Bridget Kelly from Bridging Health and Community said that two themes came out of discussions she had with other participants at her table (see Appendix C). The first was that it is not just community members who have lived experiences they bring to the table; community leaders do as well. “It seems like that is not an us-and-them thing, but really a core to everyone who is participating,” she said. The second theme was that perhaps the dynamic process and healthy struggle that develops from these relationships are outcomes, as opposed to metrics and indicators, in that they can demonstrate there has been a shift in the power dynamics of the community. Stout agreed with this second theme and said that 100 Million Healthier Lives has a metric for that. In fact, she said, the program does not define the outcomes by which it will judge a community to be successful. The program has a metrics database called Measure What Matters from which community members can choose the metrics they feel are important for measuring their successes, whether it is the percentage of ugly fruits and vegetables donated to schools or people feeling safe in the process of community engagement. Knox said he agreed wholeheartedly about the importance of letting the community define what is important and then helping the community set up the appropriate
measurements. VanLanen said that when she first started her work with Live Algoma, her idea was that obesity was the problem that needed to be addressed, but after partnering with community members, it became clear that the community thought the biggest problem was a dream deficit regarding future possibilities, particularly among the community’s youth.

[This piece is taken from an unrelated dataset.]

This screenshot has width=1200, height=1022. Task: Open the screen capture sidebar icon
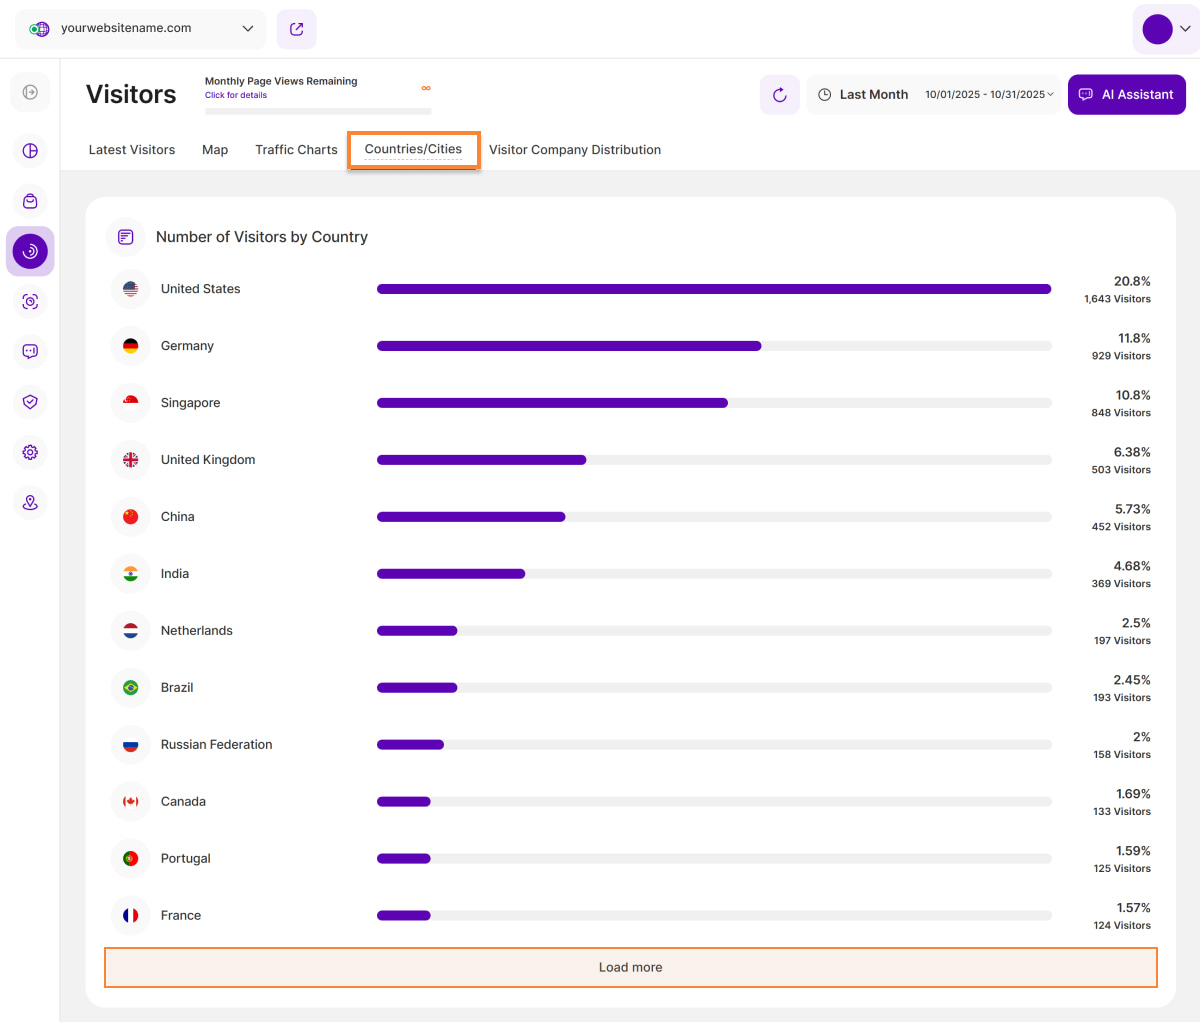pyautogui.click(x=30, y=302)
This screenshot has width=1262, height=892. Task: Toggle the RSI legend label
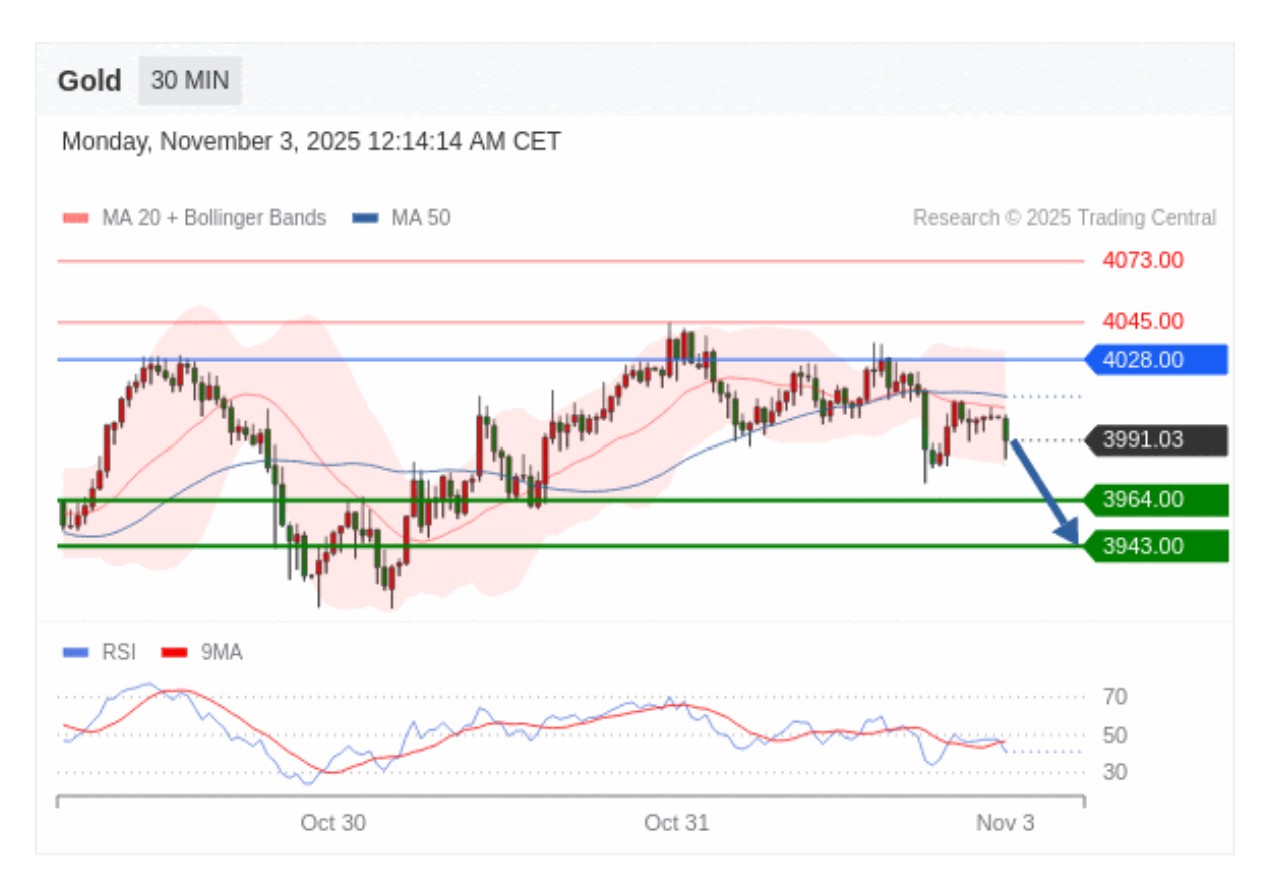pos(118,653)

With regard to Kelly’s first theme, Stout acknowledged its importance and said that she would think about it more. She added that she thinks that part of what she and her colleagues want to convey is that community members need to be included in creating the solutions—and that the experiences of people who have lived with a particular condition the community is trying to change (e.g., homelessness or joblessness) offer real insight into what the solutions might be. The intention, Stout said, is to recognize the experience that community members have in creating solutions.